Atomically dispersed Mn–Nx catalysts derived from Mn‐hexamine coordination frameworks for oxygen reduction reaction

Metal‐organic frameworks recently have been burgeoning and used as precursors to obtain various metal–nitrogen–carbon catalysts for oxygen reduction reaction (ORR). Although rarely studied, Mn–N–C is a promising catalyst for ORR due to its weak Fenton reaction activity and strong graphitization catalysis. Here, we developed a facile strategy for anchoring the atomically dispersed nitrogen‐coordinated single Mn sites on carbon nanosheets (MnNCS) from an Mn‐hexamine coordination framework. The atomically dispersed Mn–N4 sites were dispersed on ultrathin carbon nanosheets with a hierarchically porous structure. The optimized MnNCS displayed an excellent ORR performance in half‐cells (0.89 V vs. reversible hydrogen electrode (RHE) in base and 0.76 V vs. RHE in acid in half‐wave potential) and Zn–air batteries (233 mW cm−2 in peak power density), along with significantly enhanced stability.
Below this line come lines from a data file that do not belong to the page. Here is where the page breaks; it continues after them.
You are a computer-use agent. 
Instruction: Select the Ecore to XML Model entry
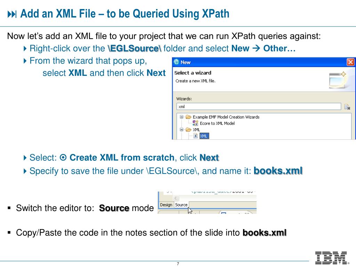coord(217,123)
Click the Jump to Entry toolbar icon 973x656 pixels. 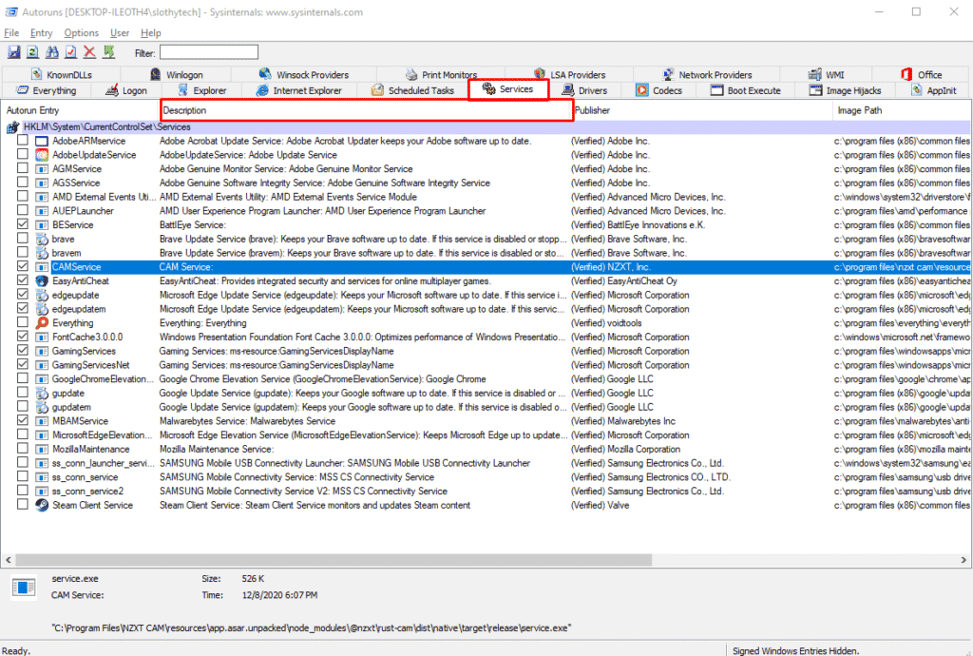(x=109, y=52)
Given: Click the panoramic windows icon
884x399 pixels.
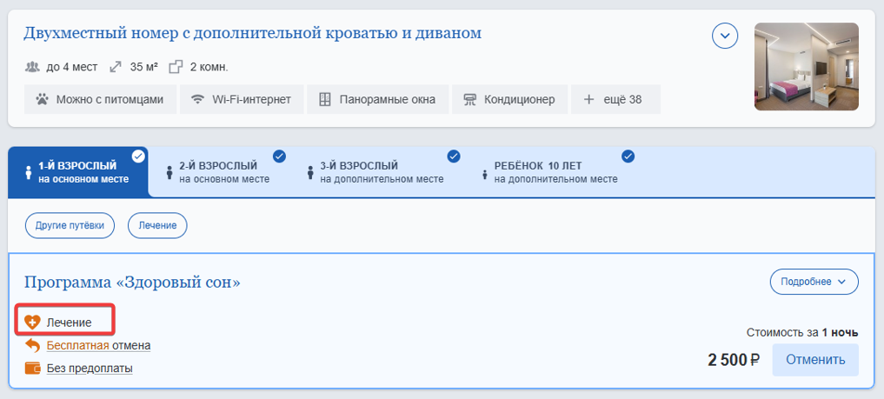Looking at the screenshot, I should coord(325,100).
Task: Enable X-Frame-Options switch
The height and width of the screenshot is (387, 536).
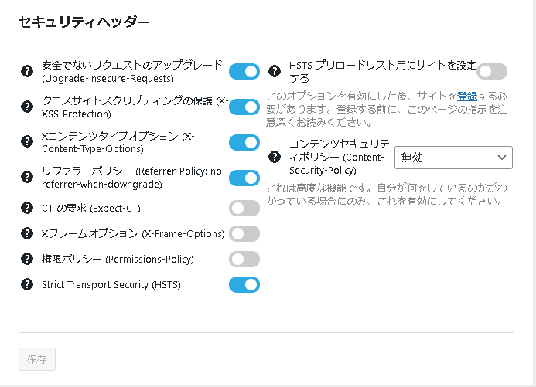Action: pos(244,233)
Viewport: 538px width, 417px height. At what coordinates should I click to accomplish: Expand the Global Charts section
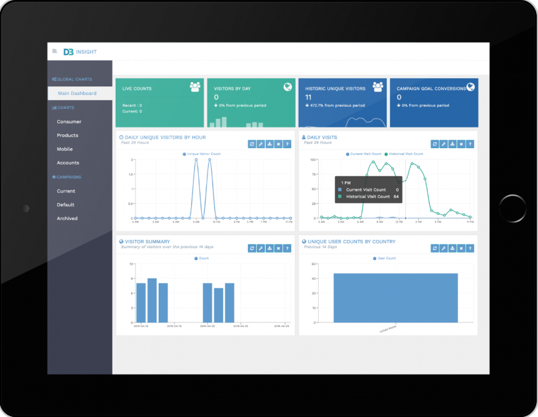pyautogui.click(x=71, y=79)
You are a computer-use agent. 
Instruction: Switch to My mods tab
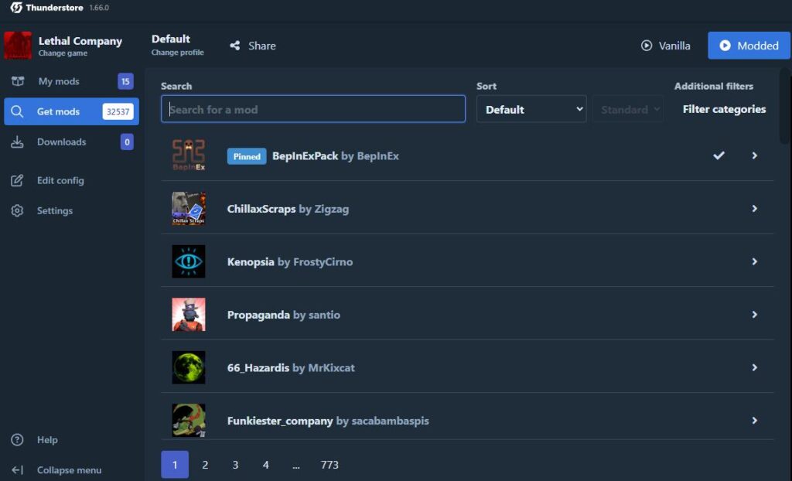coord(58,81)

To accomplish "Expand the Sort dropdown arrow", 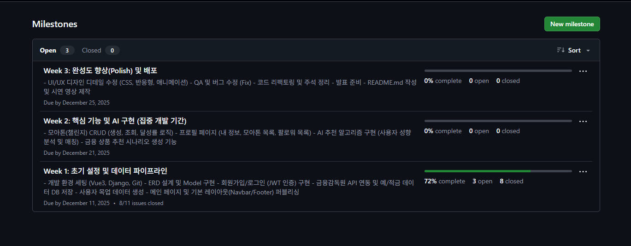I will (x=588, y=51).
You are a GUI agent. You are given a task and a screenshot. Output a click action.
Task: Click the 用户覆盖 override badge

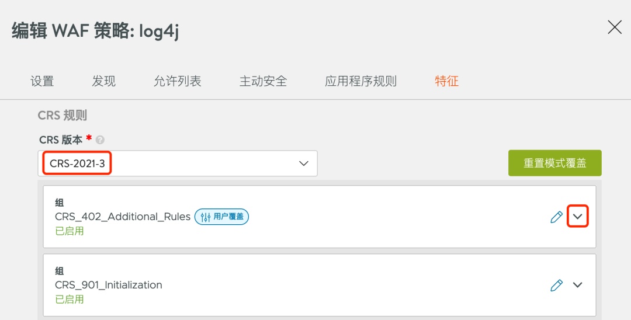tap(222, 217)
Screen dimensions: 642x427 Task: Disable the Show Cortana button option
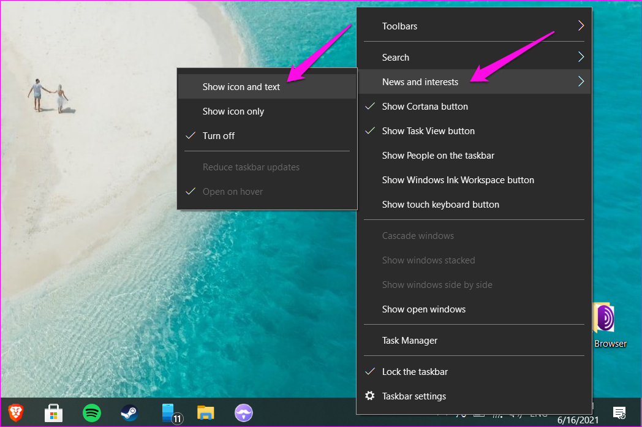point(425,106)
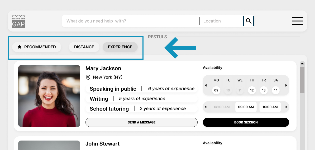The width and height of the screenshot is (315, 150).
Task: Click the magnifying glass search icon
Action: [x=248, y=21]

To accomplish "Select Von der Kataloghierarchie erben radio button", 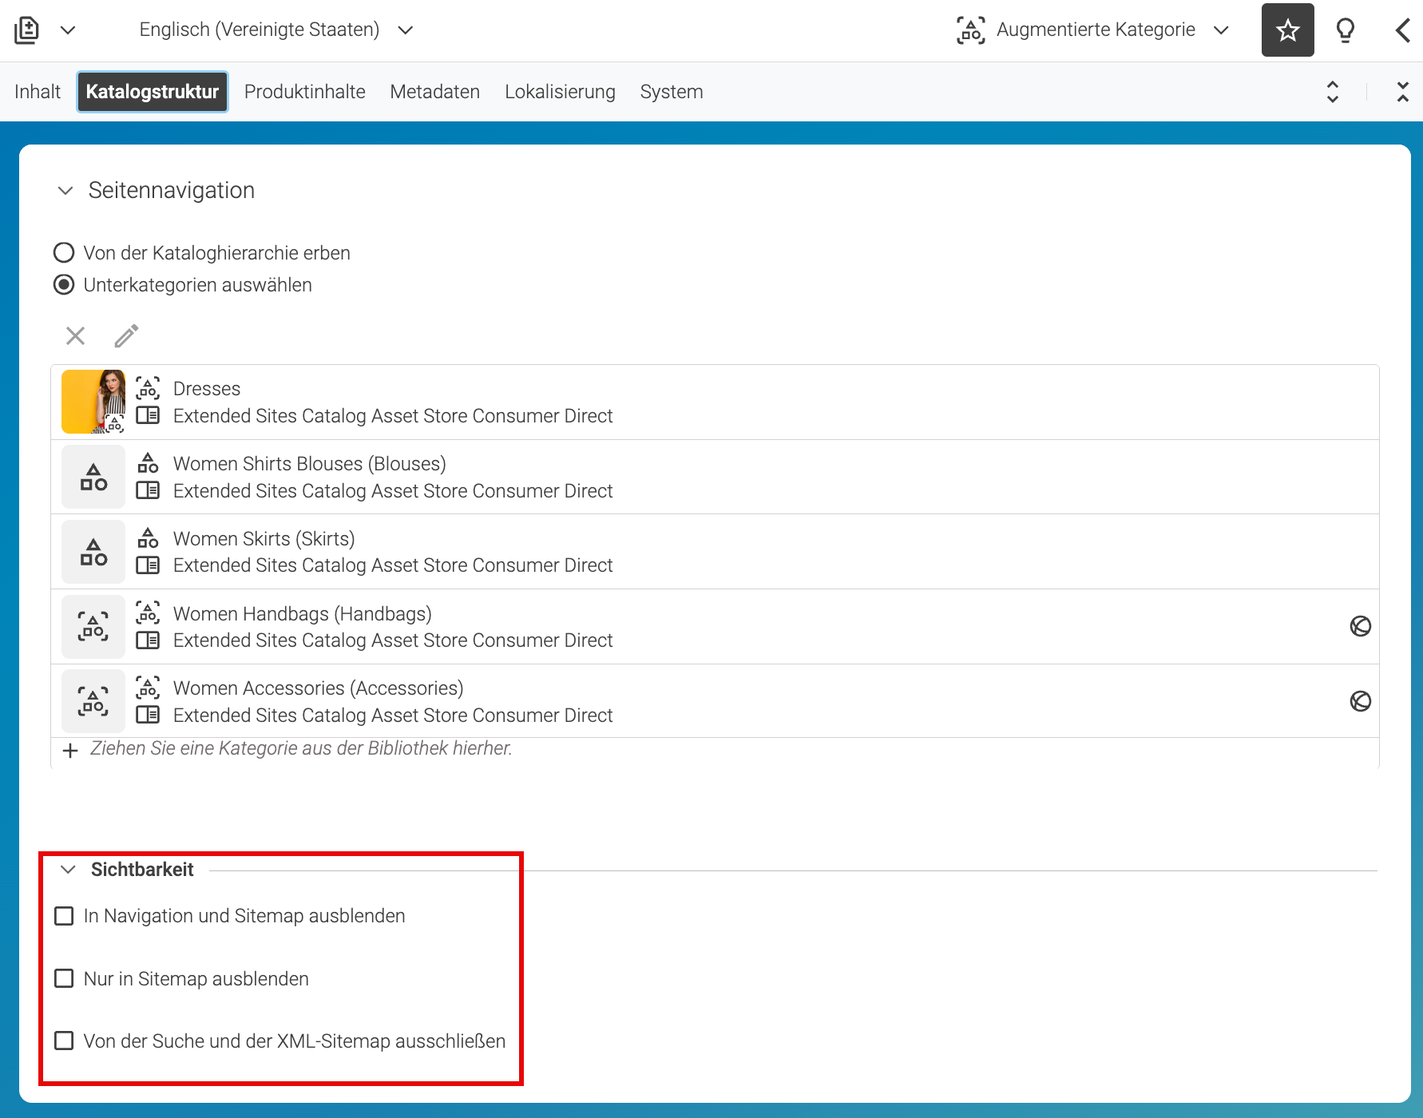I will 64,253.
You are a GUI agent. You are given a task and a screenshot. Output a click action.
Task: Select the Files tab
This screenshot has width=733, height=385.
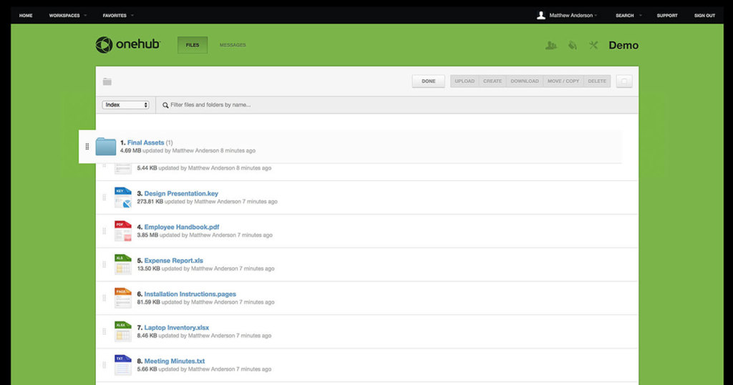[x=193, y=45]
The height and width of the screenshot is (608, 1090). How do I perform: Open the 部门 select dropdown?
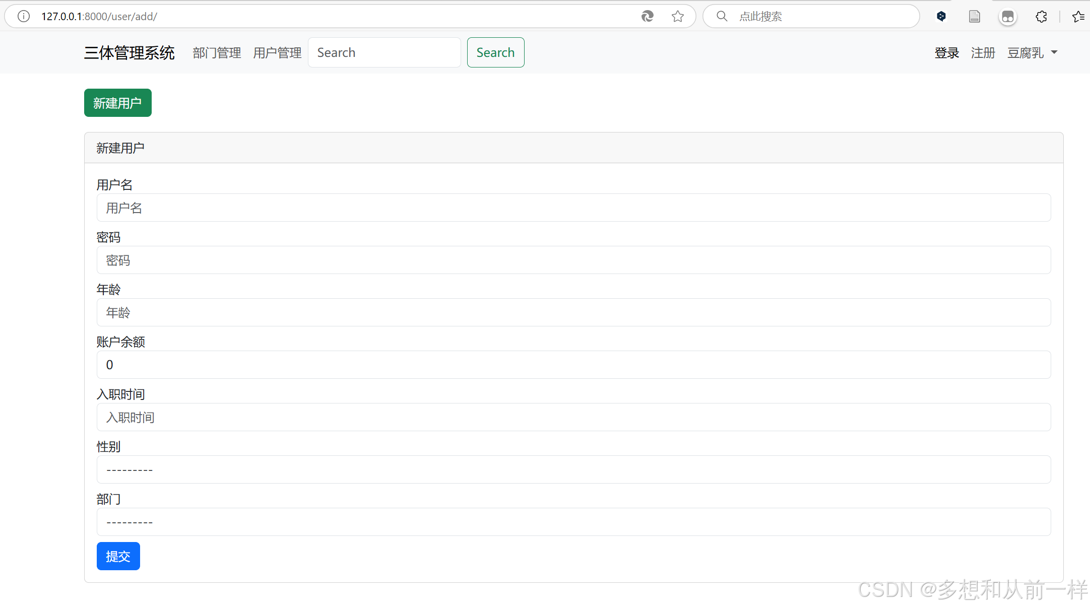pos(573,522)
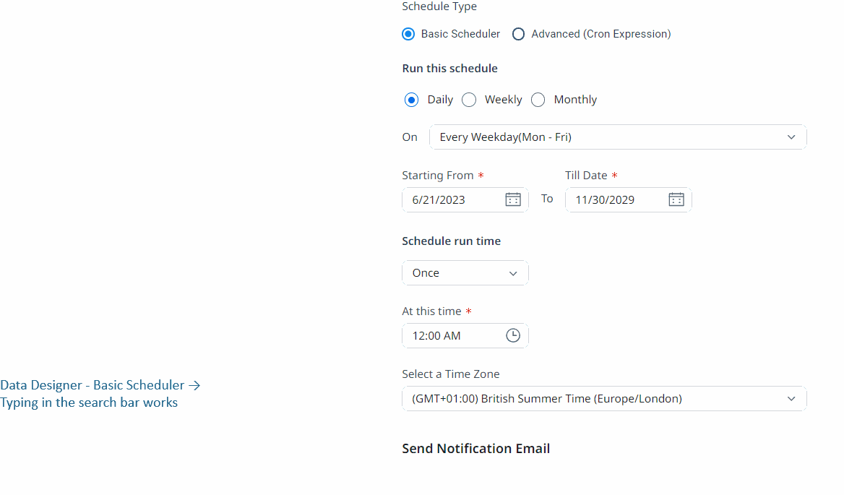Screen dimensions: 844x495
Task: Click the chevron on the weekday dropdown
Action: [x=791, y=137]
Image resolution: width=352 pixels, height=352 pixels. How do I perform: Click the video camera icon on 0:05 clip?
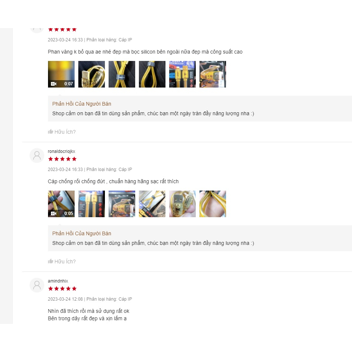54,213
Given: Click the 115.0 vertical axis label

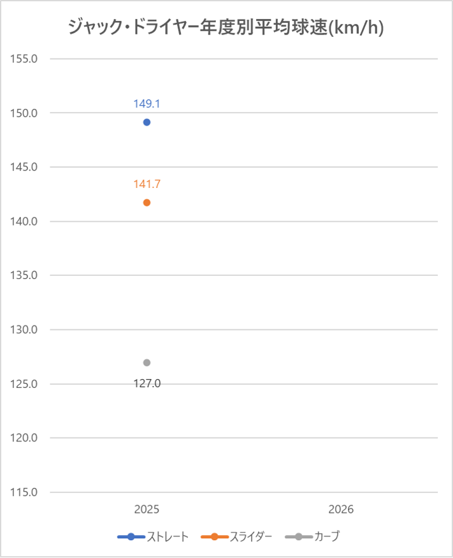Looking at the screenshot, I should (x=25, y=492).
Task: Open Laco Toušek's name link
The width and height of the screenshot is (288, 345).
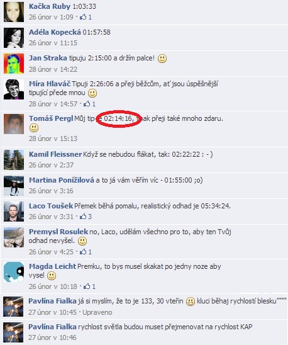Action: [x=51, y=206]
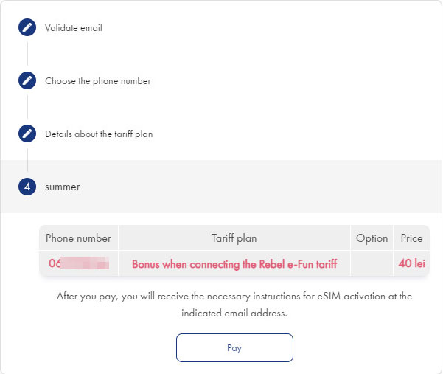Click the Option column header
The height and width of the screenshot is (374, 443).
[372, 238]
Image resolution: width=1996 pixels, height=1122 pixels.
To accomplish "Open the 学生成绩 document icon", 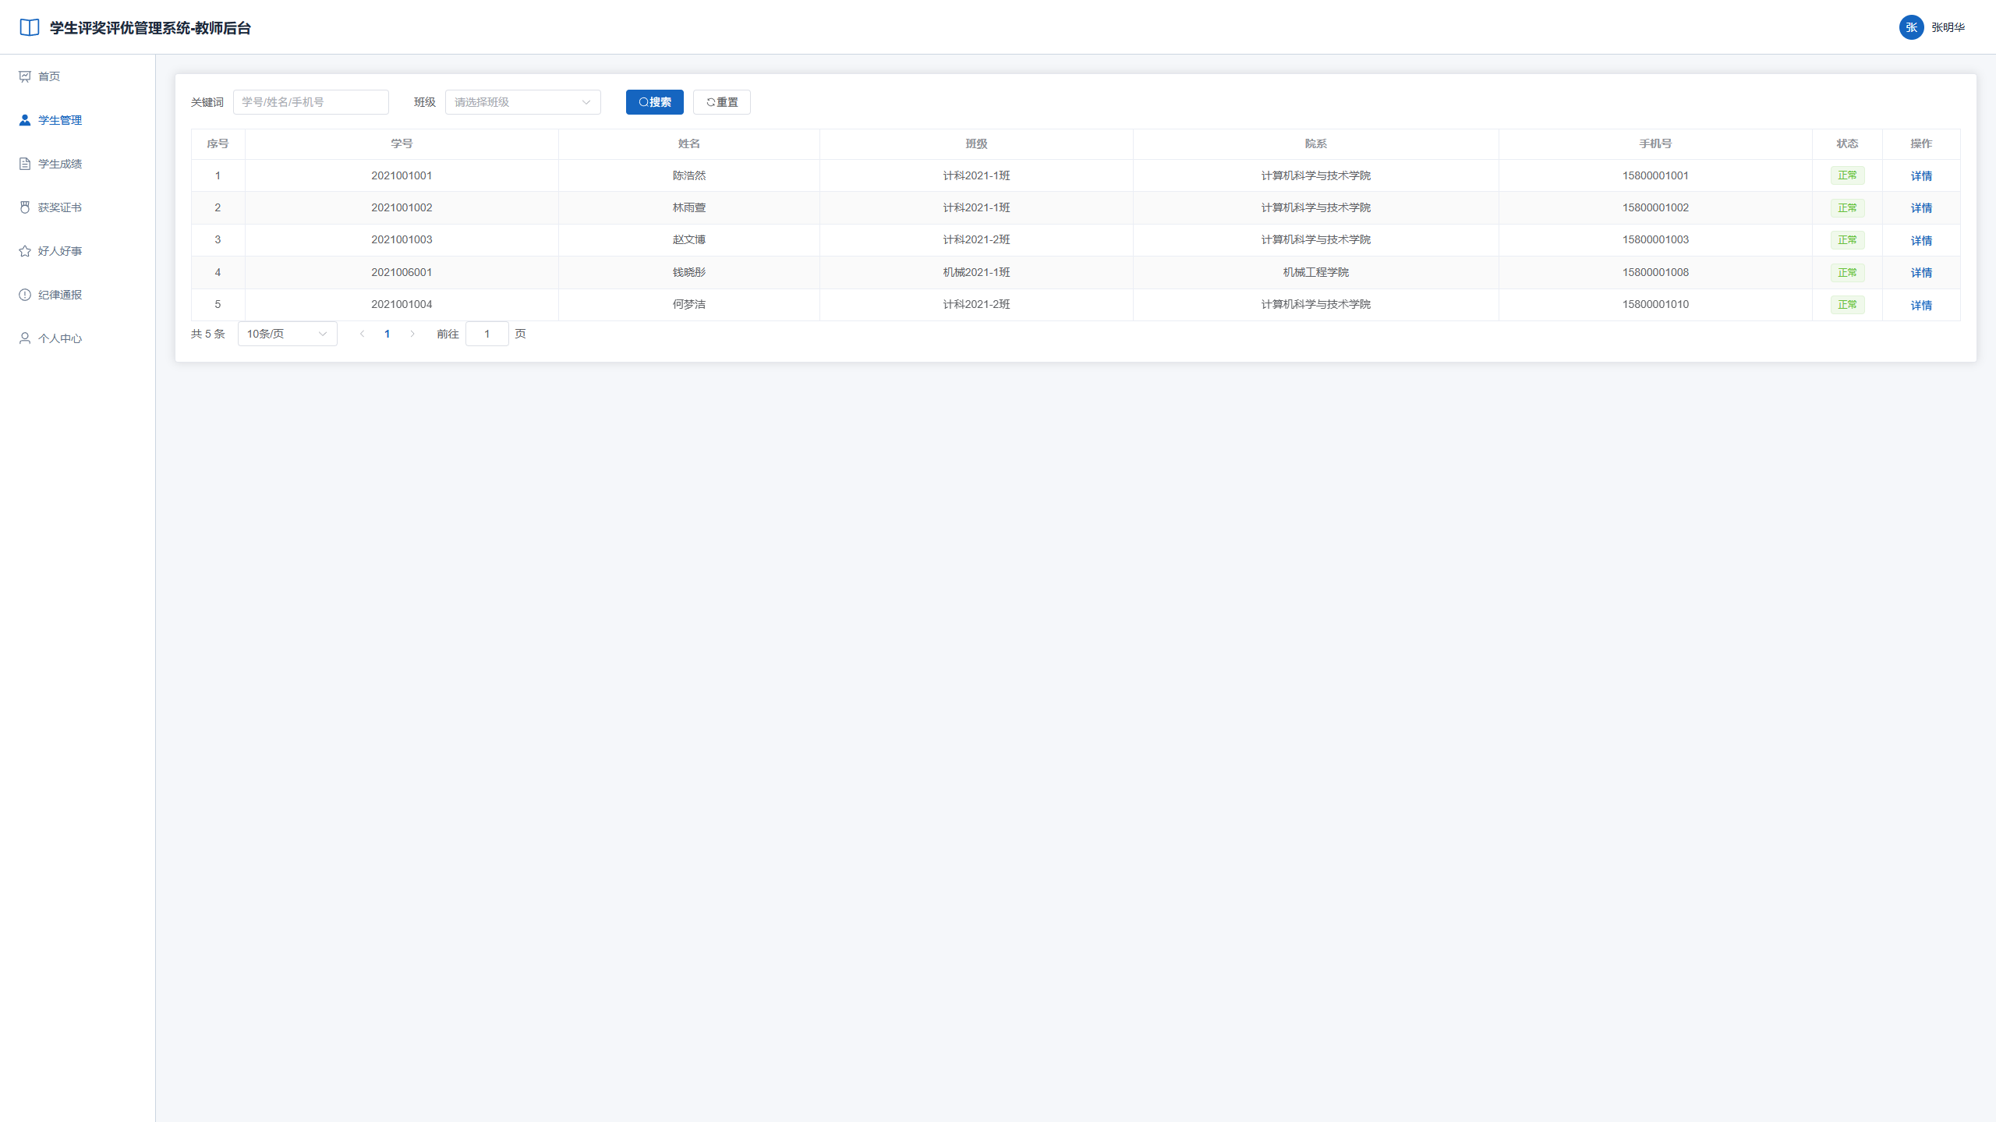I will coord(25,164).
Density functional theory calculations further corroborated that the Mn–N4–C12 site has favorable adsorption of *OH as the rate‐determining step. These findings demonstrate that the metal‐hexamine coordination framework can be used as a model system for the rational design of highly active atomic metal catalysts for energy applications. Manganese (Mn)‐based single‐atom catalysts are fabricated from Mn‐hexamine coordination frameworks through one‐step pyrolysis. The optimal catalyst is featured by the ultrathin two‐dimensional porous carbon nanosheets with atomically dispersed Mn–N4 sites and exhibits excellent activity and durability toward oxygen reduction in both acidic and alkaline media.